Congressman Joe Kennedy leads Sen. Ed Markey in a prospective Democratic primary matchup, according to a Suffolk University/Boston Globe poll of likely Massachusetts Democratic primary voters taken last week.
Since 1988, reelection rates for U.S. senators have ranged between 79 percent and 96 percent, yet in a hypothetical five-way primary, Kennedy (35 percent) led the incumbent Markey (26 percent), followed by Steve Pemberton and Shannon Liss-Riordan, who were tied at 1 percent. A sizable 36 percent were undecided. When just two names were presented to likely voters, Kennedy widened his lead to 42 percent over Markey’s 28 percent, with 29 percent undecided.
“The poll tells us that the incumbent-challenger calculus has changed in this instance,” said David Paleologos, director of the Suffolk University Political Research Center in Boston. “Usually, the incumbent leads, and the challenger has to convince the remaining undecided voters that he or she could do a better job. Here, it’s the opposite: Challenger Kennedy leads, and now Markey has to convince the remaining undecided voters why he should stay.”

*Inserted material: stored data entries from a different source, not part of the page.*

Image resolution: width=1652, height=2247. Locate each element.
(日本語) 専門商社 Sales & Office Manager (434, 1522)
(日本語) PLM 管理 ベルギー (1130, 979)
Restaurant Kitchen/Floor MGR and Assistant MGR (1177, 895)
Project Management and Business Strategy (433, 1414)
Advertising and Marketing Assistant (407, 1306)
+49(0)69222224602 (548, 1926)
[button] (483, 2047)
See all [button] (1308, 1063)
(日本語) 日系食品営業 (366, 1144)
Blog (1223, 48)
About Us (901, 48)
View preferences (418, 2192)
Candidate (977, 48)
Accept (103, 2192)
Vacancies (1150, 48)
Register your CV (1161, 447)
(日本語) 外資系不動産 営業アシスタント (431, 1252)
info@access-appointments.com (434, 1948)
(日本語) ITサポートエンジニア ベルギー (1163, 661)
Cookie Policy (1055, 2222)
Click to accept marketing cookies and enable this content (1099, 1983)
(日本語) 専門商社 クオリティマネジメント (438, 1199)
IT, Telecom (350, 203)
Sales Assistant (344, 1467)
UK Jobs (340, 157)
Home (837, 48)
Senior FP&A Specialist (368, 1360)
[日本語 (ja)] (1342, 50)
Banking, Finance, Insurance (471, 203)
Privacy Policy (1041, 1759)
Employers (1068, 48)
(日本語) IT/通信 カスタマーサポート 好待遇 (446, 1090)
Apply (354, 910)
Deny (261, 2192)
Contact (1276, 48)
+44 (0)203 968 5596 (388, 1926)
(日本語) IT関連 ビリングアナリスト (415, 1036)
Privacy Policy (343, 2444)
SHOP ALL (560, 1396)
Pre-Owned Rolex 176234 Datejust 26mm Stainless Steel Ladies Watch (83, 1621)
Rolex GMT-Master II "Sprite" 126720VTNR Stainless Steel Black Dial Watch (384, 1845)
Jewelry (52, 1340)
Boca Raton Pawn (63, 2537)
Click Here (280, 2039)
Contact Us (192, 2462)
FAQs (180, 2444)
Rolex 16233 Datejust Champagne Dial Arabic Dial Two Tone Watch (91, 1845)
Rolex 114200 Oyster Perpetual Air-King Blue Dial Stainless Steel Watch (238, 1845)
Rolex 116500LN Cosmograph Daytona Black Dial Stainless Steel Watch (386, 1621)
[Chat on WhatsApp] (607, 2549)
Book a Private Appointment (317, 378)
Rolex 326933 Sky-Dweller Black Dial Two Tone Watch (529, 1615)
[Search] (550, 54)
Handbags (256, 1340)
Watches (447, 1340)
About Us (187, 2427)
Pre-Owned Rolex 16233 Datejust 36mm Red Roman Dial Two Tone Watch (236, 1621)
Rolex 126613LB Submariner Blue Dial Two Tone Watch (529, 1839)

While Kennedy has not declared a candidacy, he had the highest favorability (73 percent favorable – 6 percent unfavorable) of all the names presented to respondents, including Sen. Elizabeth Warren (69 percent favorable – 21 percent unfavorable), Gov. Charlie Baker (61 percent favorable – 19 percent unfavorable), and Markey (59 percent favorable – 16 percent unfavorable).
In a June poll that didn’t mention Kennedy, Markey (44 percent) led Liss-Riordan (5 percent) and Steve Pemberton (5 percent) with 45 percent undecided.
When voters were asked how they react to the Kennedy name, 64 percent indicated positively, 7 percent negatively, and 27 percent said they don’t have a feeling one way or the other.
When the incumbent and prospective challenger were compared on issues, Kennedy was seen as a better fighter for Democratic priorities (43 percent to Markey’s 25 percent), a better adversary against President Trump (45 percent – 23 percent), and the more liberal of the two (42 percent – 24 percent)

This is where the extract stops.